O que saiu das urnas


As eleições do dia 2 de outubro já permitem que se façam algumas avaliações. Uma delas diz respeito à humildade que é preciso ter diante das urnas. Ao menos em três instâncias: presidência da República, governo do Estado e Senado Federal, os resultados não foram bem aqueles que eram esperados.

O governo do presidente Lula que, a cerca de um mês, não via ninguém no seu horizonte, tropeçou numa série de escândalos que o levou a se afastar do seu partido. Mesmo assim, a não ser nos últimos dias, ninguém acreditaria em segundo turno.

Pois deu segundo turno para a presidência e as estratégias vão ter que mudar e vamos ter mais tempo para saber o que efetivamente aconteceu nestas investigações que estão sendo feitas pela Polícia Federal e pelo Ministério Público.

Para o governo do Estado, ainda há queixos que não voltaram para o lugar. Considerado imbatível – mesmo indo para o segundo turno – o governador Rigotto foi superado por Yeda Crusius, que amargava um terceiro lugar e tinha sérios problemas de campanha, e por Olívio Dutra, que volta a se candidatar ao Piratini.

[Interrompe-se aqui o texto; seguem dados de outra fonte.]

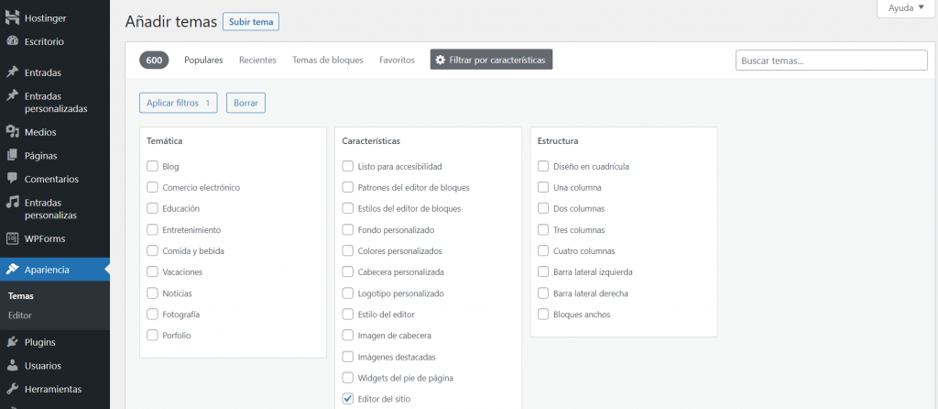Check the Blog theme checkbox
This screenshot has width=938, height=409.
pyautogui.click(x=153, y=167)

Nenhuma pesquisa - dos institutos considerados grandes - apontava para esta possibilidade. Novamente, as urnas deram um sinal de alerta: cuidado àqueles que se consideram imbatíveis!

Enfim, o senador Pedro Simon recebeu um novo mandato para o Senado. Vai ficar naquela casa legislativa até os seus 82 anos (um excesso, me parece). Mas não foi sem algum susto.

Também neste caso, as pesquisas davam franco favoritismo e se viu, quando os números apareceram, um segundo colocado não tão longe assim. Pena, para Rosseto, é que, para o senado, não há segundo turno!

Embora possa parecer que a população está descrente – e de fato está – a sinalização dada aos políticos é muito séria: na maior parte das vezes não são os adversários que os derrotam, mas a própria soberba!

A existência de segundo turno; o desaparecimento da representação de alguns partidos, que não atingiram votação suficiente; mais a reforma política que o atual governo federal e o Congresso não se animaram a fazer, dão fortes indícios de que, pela frente, temos mudanças.

Não me atrevo a dizer se serão boas ou não. Vai depender, em muito, do grau de envolvimento de todos nós com os eleitos. Disse em outro artigo que o voto é o início, não o fim do processo. Pois é, estamos apenas começando. Mas que os políticos levaram um belo susto, isto levaram!